Linda C. Meade-Tollin

Linda Celida Meade-Tollin (1944-) biochemist.

Background

Meade-Tollin was born in West Virginia, studying chemistry at West Virginia State College in 1964. Meade-Tollin worked at Harlem and Bellevue Hospitals before entering a chemistry PhD program at the City University of New York in 1972, transferring to biochemistry the following year, writing her doctoral thesis on gene expression in E. coli.

Meade-Tollin's first faculty appointment was at the College at Old Westbury, and acted as a visiting assistant professor at Rockefeller University, working on sickle cell anemia.

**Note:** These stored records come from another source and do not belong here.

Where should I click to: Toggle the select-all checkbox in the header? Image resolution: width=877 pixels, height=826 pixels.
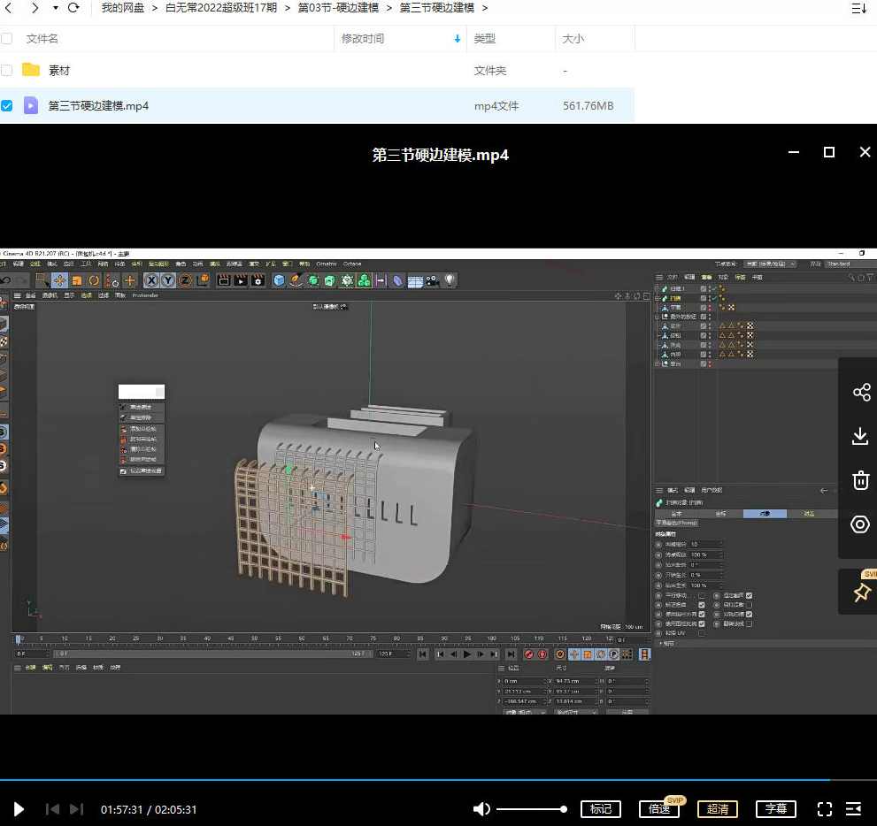point(7,39)
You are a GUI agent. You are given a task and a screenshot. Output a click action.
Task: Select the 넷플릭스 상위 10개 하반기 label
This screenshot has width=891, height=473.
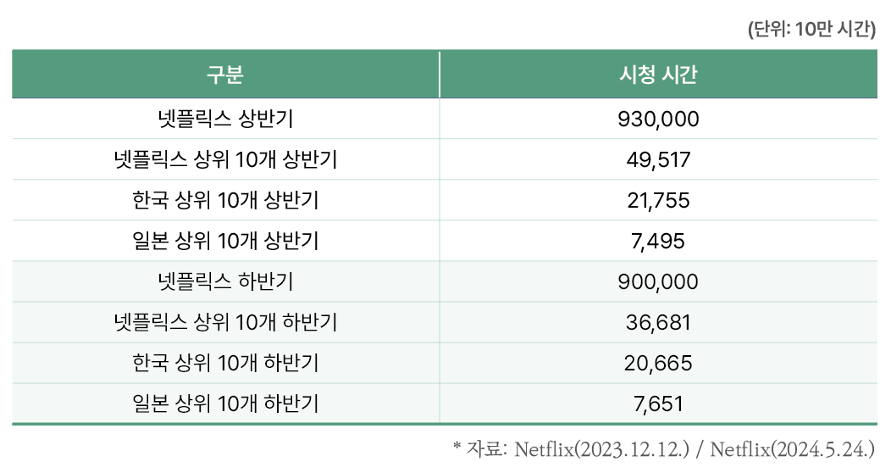[225, 322]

Meade-Tollin received a National Institutes of Health postdoctoral award at the University of Arizona, where she was the only African-American woman to head a biomedical research laboratory at the University, and her research focused on DNA damage, angiogenesis, and cancer invasion and metastasis[1]. Meade-Tollin developed a new bioassay for angiogenesis in human microvascular endothelial cells, which was used to identify inhibitors and enhancers from desert fungi, and she spent a year as Faculty Development Fellow at Morehouse School of Medicine[2].

Awards

Meade-Tollin received of the Minority Investigator award from the National Cancer Institute in 1987 and 1990, and the Minority Investigator award from the National Heart Lung and Blood Institute in 1994.

References

  1. "Linda C Meade-Tollin". Loop Frontiers.
  2. African American women chemists. Oxford University Press. pp. 74–83. ISBN 9780199742882.